Sennheiser headphone bug highlights certificate vulnerability

News, Vulnerabilities | 12 December, 2018 | 0

A recent vulnerability in Sennheiser’s headphone management utility illustrates the risk of unexpected additions to the Microsoft windows certificate store.

During installation, the Sennheiser software installed a self-signed root certificate into the computer’s trusted root CA certificate store. A copy of the certificates’ private key was also copied into application’s installation directory.  Security research firm Secorvo recently disclosed that although the private key was encrypted, it was encrypted with the easily-guessable passphrase of the vendor’s name which makes it trivial for an attacker to decrypt the key and use it to further their attack.

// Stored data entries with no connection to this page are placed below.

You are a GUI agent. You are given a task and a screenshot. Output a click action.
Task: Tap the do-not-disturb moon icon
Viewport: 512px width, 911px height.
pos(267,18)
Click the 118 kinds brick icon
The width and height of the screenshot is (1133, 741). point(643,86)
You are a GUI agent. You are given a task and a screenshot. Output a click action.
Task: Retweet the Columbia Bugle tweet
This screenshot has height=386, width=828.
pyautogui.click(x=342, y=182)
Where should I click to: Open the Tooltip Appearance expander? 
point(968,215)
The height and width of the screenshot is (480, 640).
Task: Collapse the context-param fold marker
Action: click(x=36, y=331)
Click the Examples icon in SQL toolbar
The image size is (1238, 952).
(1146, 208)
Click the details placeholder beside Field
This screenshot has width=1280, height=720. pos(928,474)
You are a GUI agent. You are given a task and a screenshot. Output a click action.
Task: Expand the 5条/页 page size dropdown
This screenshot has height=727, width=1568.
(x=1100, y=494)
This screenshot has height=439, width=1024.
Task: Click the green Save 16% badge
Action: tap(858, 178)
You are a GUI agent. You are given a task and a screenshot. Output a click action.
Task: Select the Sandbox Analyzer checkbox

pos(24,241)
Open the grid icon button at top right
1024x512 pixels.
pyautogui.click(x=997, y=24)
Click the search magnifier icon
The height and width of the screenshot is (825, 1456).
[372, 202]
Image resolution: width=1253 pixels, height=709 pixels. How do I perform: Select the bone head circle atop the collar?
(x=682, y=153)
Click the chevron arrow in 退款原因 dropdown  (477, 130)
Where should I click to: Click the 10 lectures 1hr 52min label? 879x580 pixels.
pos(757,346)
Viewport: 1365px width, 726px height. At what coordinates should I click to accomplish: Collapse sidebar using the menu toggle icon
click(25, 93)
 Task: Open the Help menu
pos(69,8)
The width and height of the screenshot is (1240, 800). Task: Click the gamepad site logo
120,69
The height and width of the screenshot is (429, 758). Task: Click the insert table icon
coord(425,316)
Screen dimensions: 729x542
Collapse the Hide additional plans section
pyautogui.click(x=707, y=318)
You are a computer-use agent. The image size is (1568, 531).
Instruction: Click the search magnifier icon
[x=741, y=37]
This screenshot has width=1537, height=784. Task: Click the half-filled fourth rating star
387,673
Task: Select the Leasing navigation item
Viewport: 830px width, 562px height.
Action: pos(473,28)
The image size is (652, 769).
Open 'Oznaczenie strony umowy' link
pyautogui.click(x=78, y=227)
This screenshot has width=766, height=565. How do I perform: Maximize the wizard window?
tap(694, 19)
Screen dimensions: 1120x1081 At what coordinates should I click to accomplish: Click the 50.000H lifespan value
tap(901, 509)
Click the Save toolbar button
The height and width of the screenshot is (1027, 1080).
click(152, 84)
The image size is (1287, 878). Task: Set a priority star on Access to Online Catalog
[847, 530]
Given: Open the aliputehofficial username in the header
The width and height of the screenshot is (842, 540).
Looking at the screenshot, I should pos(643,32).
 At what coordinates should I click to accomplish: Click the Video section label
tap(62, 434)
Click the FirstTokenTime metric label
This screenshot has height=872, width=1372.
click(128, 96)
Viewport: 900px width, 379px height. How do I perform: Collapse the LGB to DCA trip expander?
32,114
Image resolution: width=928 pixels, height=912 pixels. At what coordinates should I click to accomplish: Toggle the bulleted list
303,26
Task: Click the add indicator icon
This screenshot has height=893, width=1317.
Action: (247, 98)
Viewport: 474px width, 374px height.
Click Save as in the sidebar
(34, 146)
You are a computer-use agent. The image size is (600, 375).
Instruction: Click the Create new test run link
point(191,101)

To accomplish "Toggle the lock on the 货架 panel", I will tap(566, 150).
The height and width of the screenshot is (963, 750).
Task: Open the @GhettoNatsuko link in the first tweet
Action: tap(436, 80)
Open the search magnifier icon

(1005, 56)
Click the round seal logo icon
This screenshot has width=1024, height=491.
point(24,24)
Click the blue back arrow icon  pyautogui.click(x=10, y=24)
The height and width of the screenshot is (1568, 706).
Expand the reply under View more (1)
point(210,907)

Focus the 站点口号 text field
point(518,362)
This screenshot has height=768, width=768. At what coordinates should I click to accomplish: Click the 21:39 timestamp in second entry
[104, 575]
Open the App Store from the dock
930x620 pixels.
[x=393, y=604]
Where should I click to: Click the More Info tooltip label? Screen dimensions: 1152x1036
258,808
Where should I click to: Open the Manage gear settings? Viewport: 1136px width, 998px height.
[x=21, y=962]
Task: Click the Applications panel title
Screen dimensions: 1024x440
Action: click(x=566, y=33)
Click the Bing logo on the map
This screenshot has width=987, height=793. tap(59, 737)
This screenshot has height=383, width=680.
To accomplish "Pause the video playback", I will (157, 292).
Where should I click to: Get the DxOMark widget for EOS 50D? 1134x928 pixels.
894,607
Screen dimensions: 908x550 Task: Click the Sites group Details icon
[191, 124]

As a result of this vulnerability (CVE-2018-17612), the researchers were able to create and install trusted wildcard certificates for various websites, including Google. Any malicious user who was aware of the flaw would be able to do the same, creating trusted certificates for any web domain which would be treated as valid on any other Windows computer which has ever had the Sennheiser software installed on it – compromising the HTTPS/TLS security.

Reminiscent of the Superfish software which contained a similar flaw and came pre-installed on Lenovo laptops in 2014, this story illustrates the risks posed by unexpected and unauthorised changes to the trusted certificate store.

Microsoft has issued a security advisory regarding these types of certificate-based vulnerabilities and has also updated the security trust list within the WIndows operating system to remove user-mode trust for these certificates.

How to check your certificate store for potentially rogue certificates

This story raises the question of how to check the certificate store for other unexpected certificates which could compromise the security of the certifiates used by the computer. The Sysinternals Sigcheck tool by Microsoft’s Mark Russinovich is a useful utility in this situation. It can be used to check all the installed certificates on the local system and will identify any which are not trusted according to the Microsoft trusted root certificate list.

Sigcheck can be obtained from the Sysinternal website at the following URL:

https://docs.microsoft.com/en-us/sysinternals/downloads/sigcheck

Executing Sigcheck with the -tv operator will have Sigcheck download the trusted Microsoft root certificate list and only output valid certificates not rooted to a certificate on that list i.e. suspicious certificates.

A healthy report will produce the result: No certificates found.